OTR was named one of the top 15 “cool streets” in Cushman & Wakefield’s Cool Streets of North America report. A new breed of urban, experiential and independent mid-market retailers catering to millennial consumers has led to the rise of 100 Cool Streets across the United States and Canada.
The renaissance in nearly all the “cool streets” has been driven by an explosion of unconventional new retail concepts. For example, OTR has experienced a revitalization of the craft brewing industry in Cincinnati through the likes of Taft’s Ale House, Christian Moerlein and Rheinegeist breweries.
Historic Findlay Market (Ohio’s oldest continuously operated public market) was founded in 1852 and is one of OTR’s most cherished institutions. Surrounding Findlay Market is the Brewery District, which celebrates OTR’s brewing heritage. The neighborhood was originally settled by German immigrants in the mid-1850s and is called Over-the-Rhine for its rich German heritage and location north of Central Parkway, which was once a canal.

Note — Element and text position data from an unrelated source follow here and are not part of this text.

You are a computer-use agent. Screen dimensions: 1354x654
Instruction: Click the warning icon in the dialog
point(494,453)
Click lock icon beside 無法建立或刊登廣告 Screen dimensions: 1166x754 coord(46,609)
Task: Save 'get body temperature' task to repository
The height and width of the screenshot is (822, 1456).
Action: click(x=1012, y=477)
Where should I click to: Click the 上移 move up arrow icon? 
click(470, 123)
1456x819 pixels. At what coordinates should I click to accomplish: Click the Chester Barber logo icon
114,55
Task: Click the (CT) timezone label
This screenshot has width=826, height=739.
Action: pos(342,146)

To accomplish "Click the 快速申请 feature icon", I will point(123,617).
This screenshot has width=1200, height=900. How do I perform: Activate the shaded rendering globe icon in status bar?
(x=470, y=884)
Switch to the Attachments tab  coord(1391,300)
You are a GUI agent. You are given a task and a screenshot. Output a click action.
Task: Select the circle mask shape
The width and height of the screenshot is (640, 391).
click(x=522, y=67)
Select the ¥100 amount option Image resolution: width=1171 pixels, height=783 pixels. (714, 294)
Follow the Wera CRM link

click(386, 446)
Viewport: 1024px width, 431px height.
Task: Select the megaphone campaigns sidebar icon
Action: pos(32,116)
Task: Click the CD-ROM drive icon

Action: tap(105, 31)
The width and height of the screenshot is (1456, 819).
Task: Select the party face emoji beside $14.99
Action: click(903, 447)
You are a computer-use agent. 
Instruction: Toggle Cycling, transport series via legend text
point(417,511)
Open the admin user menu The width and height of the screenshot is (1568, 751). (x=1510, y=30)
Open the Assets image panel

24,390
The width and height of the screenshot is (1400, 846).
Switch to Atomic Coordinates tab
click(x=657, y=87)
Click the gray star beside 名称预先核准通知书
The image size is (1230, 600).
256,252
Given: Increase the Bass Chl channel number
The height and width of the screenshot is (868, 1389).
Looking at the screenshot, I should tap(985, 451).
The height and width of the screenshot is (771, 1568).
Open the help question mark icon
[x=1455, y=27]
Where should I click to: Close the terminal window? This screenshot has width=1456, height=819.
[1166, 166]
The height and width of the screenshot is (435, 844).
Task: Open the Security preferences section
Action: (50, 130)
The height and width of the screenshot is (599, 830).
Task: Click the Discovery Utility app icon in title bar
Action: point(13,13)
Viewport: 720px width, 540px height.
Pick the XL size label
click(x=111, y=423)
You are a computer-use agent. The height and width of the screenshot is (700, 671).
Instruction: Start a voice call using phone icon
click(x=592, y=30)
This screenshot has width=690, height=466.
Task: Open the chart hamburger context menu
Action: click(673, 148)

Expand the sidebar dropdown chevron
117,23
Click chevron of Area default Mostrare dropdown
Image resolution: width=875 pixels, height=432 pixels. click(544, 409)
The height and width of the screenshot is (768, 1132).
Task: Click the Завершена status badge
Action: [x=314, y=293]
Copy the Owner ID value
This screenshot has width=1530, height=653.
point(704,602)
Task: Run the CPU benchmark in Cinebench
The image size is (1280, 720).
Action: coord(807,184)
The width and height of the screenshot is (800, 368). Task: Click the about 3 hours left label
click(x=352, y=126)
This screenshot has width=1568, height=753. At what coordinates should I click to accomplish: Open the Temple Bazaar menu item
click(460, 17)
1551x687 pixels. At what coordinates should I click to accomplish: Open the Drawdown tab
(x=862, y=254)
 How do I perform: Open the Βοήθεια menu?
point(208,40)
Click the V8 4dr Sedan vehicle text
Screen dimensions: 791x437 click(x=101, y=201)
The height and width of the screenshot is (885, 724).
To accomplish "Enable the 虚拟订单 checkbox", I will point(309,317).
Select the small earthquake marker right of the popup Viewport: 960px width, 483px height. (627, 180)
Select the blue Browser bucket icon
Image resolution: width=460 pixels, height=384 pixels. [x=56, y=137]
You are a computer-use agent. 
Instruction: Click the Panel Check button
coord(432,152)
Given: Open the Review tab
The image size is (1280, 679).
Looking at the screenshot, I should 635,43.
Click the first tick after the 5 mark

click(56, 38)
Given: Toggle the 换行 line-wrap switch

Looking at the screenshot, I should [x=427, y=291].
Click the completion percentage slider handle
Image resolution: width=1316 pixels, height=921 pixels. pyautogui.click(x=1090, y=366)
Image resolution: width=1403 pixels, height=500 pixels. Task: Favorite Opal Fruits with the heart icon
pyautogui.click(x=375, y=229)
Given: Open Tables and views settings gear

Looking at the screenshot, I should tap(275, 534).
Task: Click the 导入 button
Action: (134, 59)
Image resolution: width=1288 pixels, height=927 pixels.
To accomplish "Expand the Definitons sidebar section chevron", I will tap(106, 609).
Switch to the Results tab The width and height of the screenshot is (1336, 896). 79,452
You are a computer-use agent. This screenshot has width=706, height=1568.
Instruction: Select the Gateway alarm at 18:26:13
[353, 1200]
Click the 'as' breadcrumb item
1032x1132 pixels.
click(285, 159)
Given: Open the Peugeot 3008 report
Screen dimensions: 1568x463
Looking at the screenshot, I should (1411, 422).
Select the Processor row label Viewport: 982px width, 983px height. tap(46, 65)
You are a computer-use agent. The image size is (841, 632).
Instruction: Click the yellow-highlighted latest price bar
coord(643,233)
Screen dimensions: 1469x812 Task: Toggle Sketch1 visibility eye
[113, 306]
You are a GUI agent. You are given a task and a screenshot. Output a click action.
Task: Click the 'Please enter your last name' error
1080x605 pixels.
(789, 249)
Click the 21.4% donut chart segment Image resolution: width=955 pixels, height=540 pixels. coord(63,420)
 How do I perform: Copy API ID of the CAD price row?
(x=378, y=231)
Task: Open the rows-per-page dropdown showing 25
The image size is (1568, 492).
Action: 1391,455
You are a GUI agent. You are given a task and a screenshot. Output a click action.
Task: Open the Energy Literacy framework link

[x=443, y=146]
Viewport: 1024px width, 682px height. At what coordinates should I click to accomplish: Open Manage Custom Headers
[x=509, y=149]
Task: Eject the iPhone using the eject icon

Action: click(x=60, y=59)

In the early 2000s, 3CDC began revitalization efforts, and by 2010, hip restaurants, retail shops and living places designed for millennials and young professionals were being developed. In 2011 and 2012, office growth began with boutique firms seeking cool space.
Often these firms are in small offices above first-floor retail space. Architectural firms, advertising agencies and other creative firms continue to look for these types of spaces as they appeal to millennial workers.
Larger office users
OTR is no longer just for small office users. Grandin Properties purchased the former Strietmann Biscuit Co. building at 231 W. 12th St., a former cracker manufacturing plant, and is offering 15,000-square-foot floor plates. This is the first OTR renovation project to feature larger Class A office space in a multi-level building, with retail and restaurants on the first floor.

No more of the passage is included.